Bob and I met through RoadRUNNER after his complimentary letter about one of my columns was published on the magazine’s feedback page. I was touched and noticed that he lived in Lambertville, NJ, which isn’t far from my home. I reached out to thank him and suggested we go for a ride sometime. Years later we had ridden all over Pennsylvania, New York, Tennessee, New Jersey, West Virginia, and Virginia together.
Bob was an accomplished man, more so than he ever let on, even over countless hours of talking through our helmets as we rode. I knew he was a Marine helicopter pilot, but I never knew he flew combat missions in Kuwait, Iraq, Monrovia, Liberia, and more during a career that spanned 21 years. He shared many humorous stories of his time in the service but never once boasted of his achievements. He also never mentioned having earned a master’s degree in education. Accomplished people are often like that—modest, not boastful—and that was certainly true of my friend.
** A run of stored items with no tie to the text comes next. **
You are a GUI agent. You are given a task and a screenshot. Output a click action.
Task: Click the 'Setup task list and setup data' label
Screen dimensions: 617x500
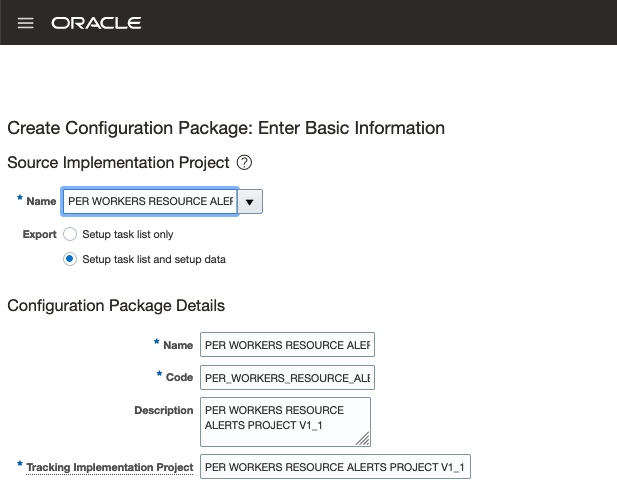coord(154,259)
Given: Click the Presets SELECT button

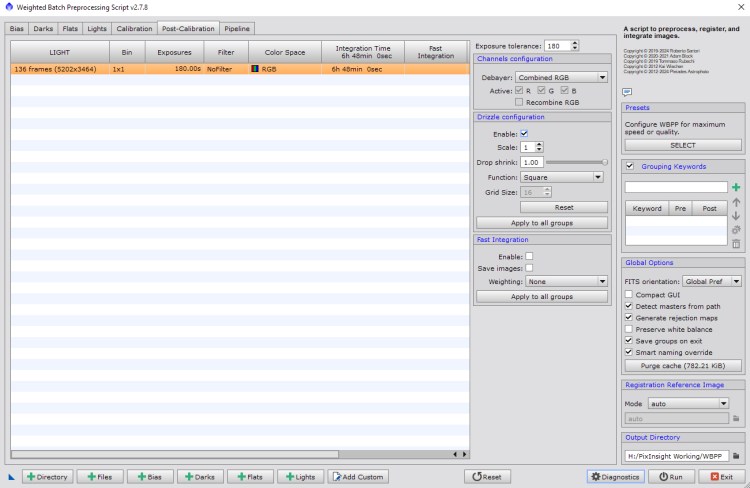Looking at the screenshot, I should point(683,145).
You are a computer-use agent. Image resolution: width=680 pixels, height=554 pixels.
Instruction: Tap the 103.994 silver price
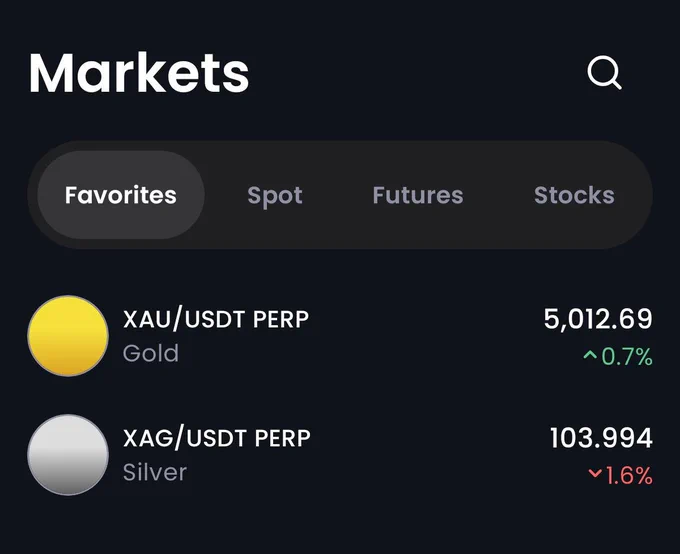601,438
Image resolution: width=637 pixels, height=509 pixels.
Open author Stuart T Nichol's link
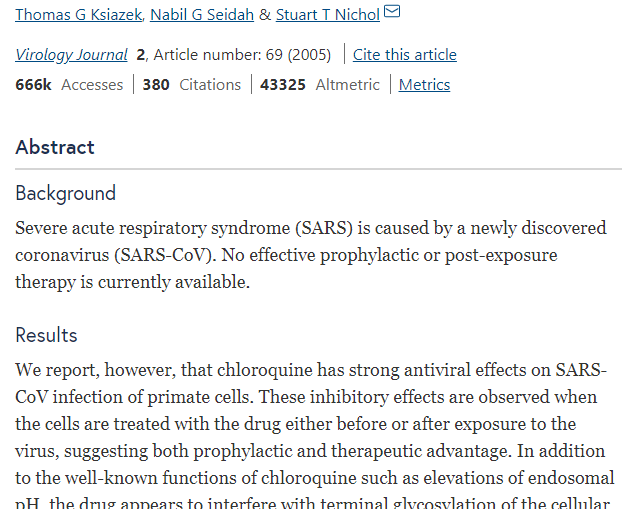point(327,15)
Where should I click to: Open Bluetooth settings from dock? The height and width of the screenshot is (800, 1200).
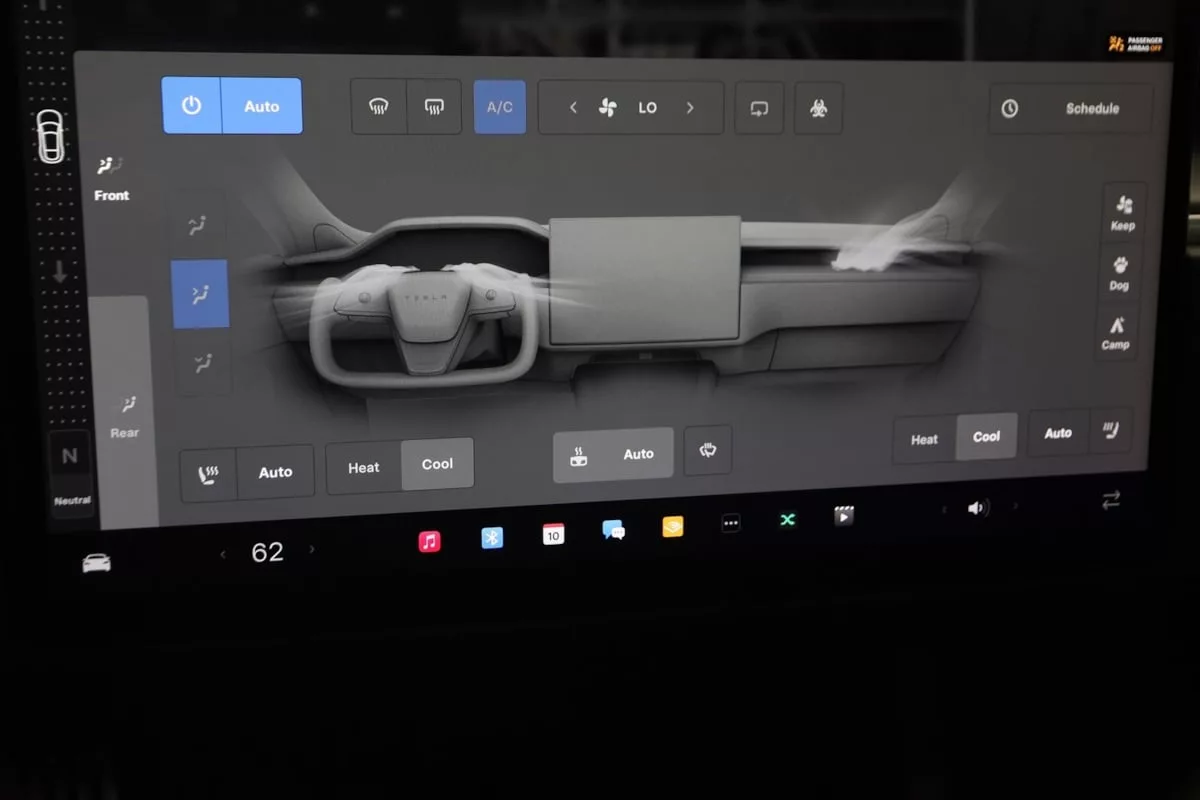point(492,538)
When I met Bob, he rode a Harley Street Glide and loved it, but after a 2,000-mile week and a 13-hour ride home from Tennessee one year, he traded it for an R 1200 GS and became a BMW devotee (although he still wore a Harley cap and mesh jacket). On that ride, which was to be a 10-hour ride home, we decided to take a side trip to see Burke’s Garden, in Virginia. He mentioned having been there before and wanted me to see it, never mind that it meant adding three hours to our trip (I, naturally, agreed). On the ride home, to keep ourselves entertained and focused we took turns creatively flipping each other off as we rode and telling every joke we could think of as well as some we made up.
All friendships are unique; ours was one that consisted largely of motorcycles and humor. Bob teased me about the fact that I didn’t own a BMW. In fact, during one of our last conversations on his last ride he explained that my rear vision would be far better if I had “BMW mirrors.”
The loss of my friend is hard to make sense of. I was there when he died, having circled back to see what had happened to him, why he had gone silent, and what the odd sound was that I heard in my helmet, one I’d never heard before. I expected for once to have the upper hand, to pick him up, dust him off, and bust on him about having to trailer his BMW off the mountain. I didn’t get that chance, and the knot in my stomach turned out to be there for a reason. I saw Bob’s bike, and then I saw him. I’m ill-equipped to process what I saw and still see today: my friend, so very alive at lunch minutes before and along the ride, so very sadly gone in front of me.
Bob and I rode thousands of miles together and kept each other safe by pointing out traffic, wildlife, and road conditions. We talked about his and Toni’s land in North Carolina where they planned to retire, and about our kids, our journeys in life, and, of course, motorcycles.
On our last ride he gave me a history of the area we were riding through, having lived there years ago. We were wingmen when we rode together. He was easy to be around, always got the joke and offered one. I loved the man because there are few like him, so obviously accomplished, brave, humble, talented, witty, and friendly. If you had met him you would quickly have discovered some commonalities to share, be it military service, family, motorcycles, or cars (Bob owned and loved Porsches). It’s what kind, loving people do and what he seemed to be a natural at.
Bob Walden was a combat Marine helicopter pilot, a father of five, a grandfather, a husband, a brother, and a friend to everyone he met. He was my friend and riding partner. He is gone, and I do not approve. And I am not resigned. It will never make sense to me that he died that day, but I am the better for having known him. If you were fortunate enough to have met him, I’m sure you would agree.
My friend and fellow RoadRUNNER motojournalist John Flores wrote recently: “There is no sense to be made of it, though, and all that we can do is let the currents of time pull us toward a different future than the one we had imagined. May the road rise to meet you, Bob.”
“A fragment of what you felt, of what you knew, A formula, a phrase remains,—but the best is lost.”